-- Instructions for the task --
No pictures should appear in the copy. Reproduce exactly the lines from the one containing "The image size" through the end of the material below.

-- Task material --
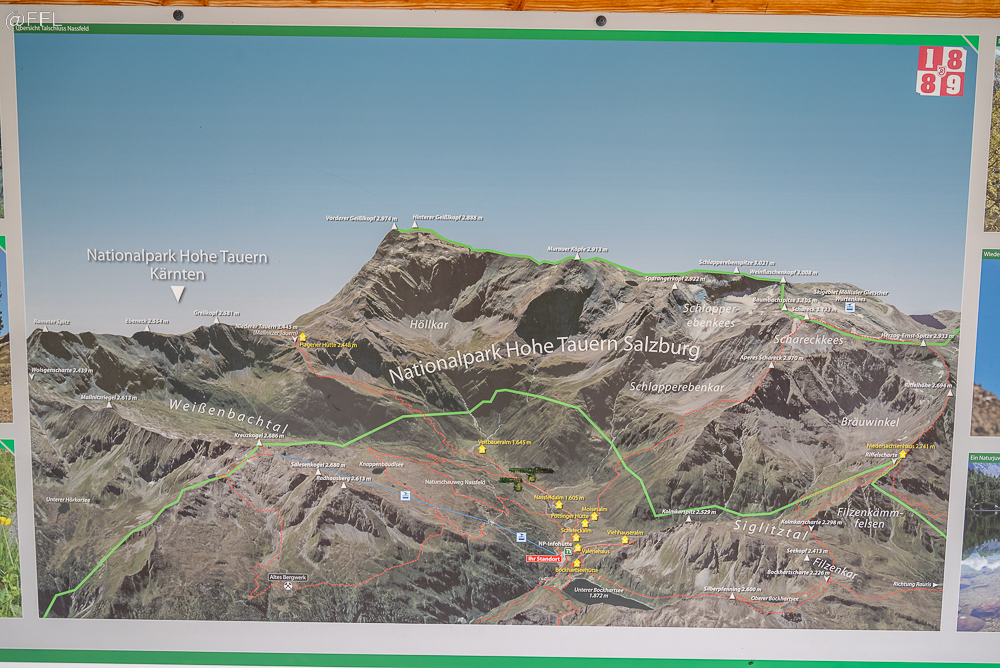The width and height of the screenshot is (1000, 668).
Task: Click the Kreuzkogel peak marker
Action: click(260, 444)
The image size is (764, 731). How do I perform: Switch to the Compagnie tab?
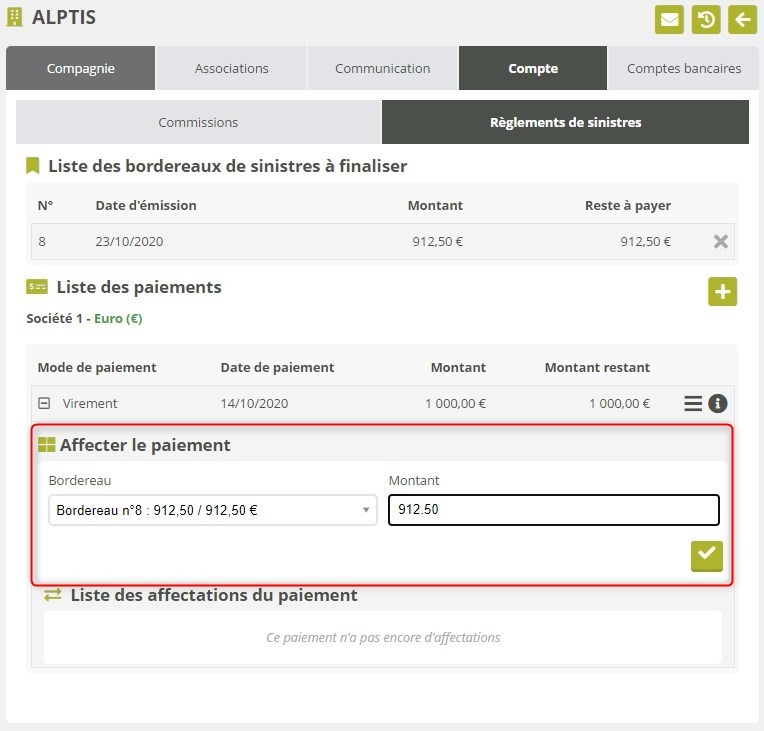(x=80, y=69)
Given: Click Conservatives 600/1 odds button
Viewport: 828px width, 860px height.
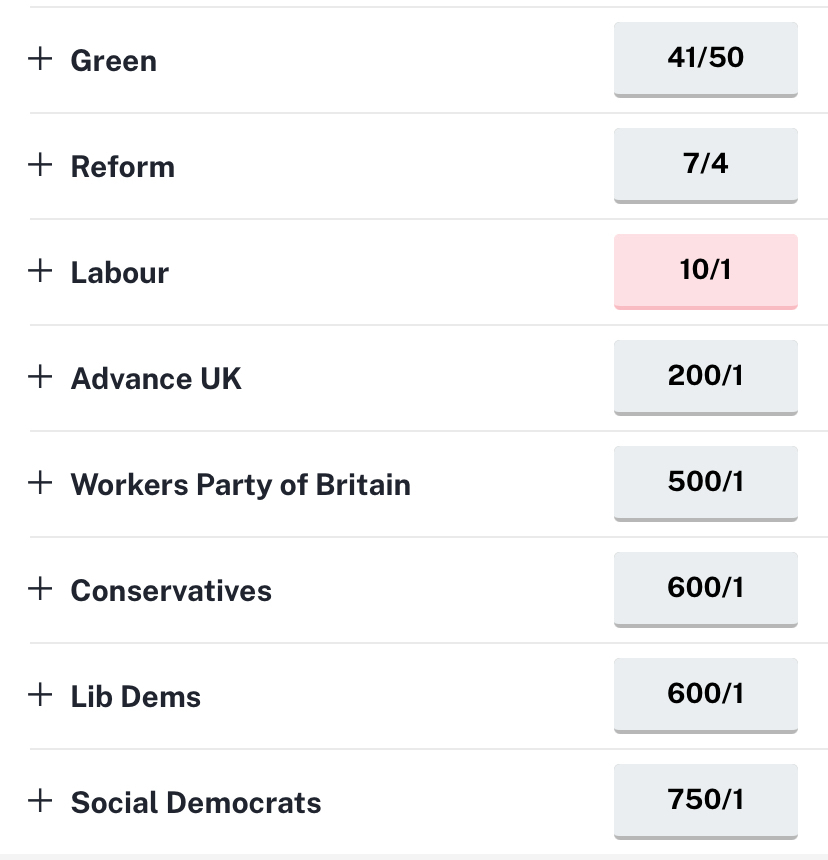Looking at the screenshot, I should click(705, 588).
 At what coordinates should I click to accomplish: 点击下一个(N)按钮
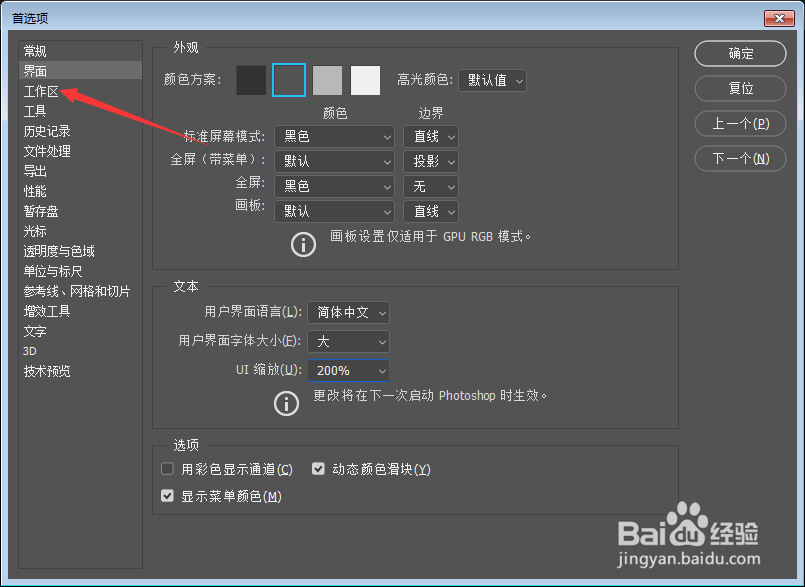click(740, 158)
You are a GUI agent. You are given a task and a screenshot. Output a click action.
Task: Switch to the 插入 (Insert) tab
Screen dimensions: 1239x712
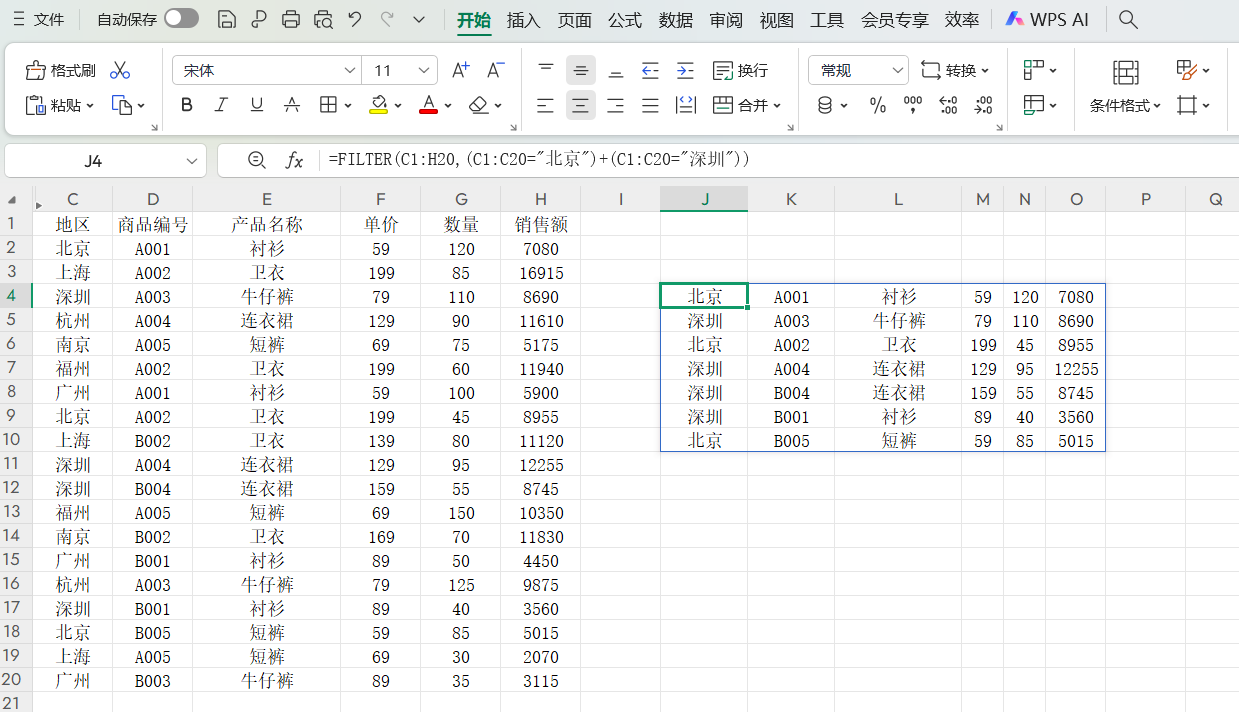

-- Final answer --
The image size is (764, 731). How do I perform: Switch to the Compagnie tab?
(x=80, y=69)
Given: Click Conservatives 600/1 odds button
Viewport: 828px width, 860px height.
Looking at the screenshot, I should click(705, 588).
 At what coordinates should I click to accomplish: 点击下一个(N)按钮
click(740, 158)
You are a GUI agent. You are given a task and a screenshot. Output a click action.
Task: Switch to the 插入 (Insert) tab
Screen dimensions: 1239x712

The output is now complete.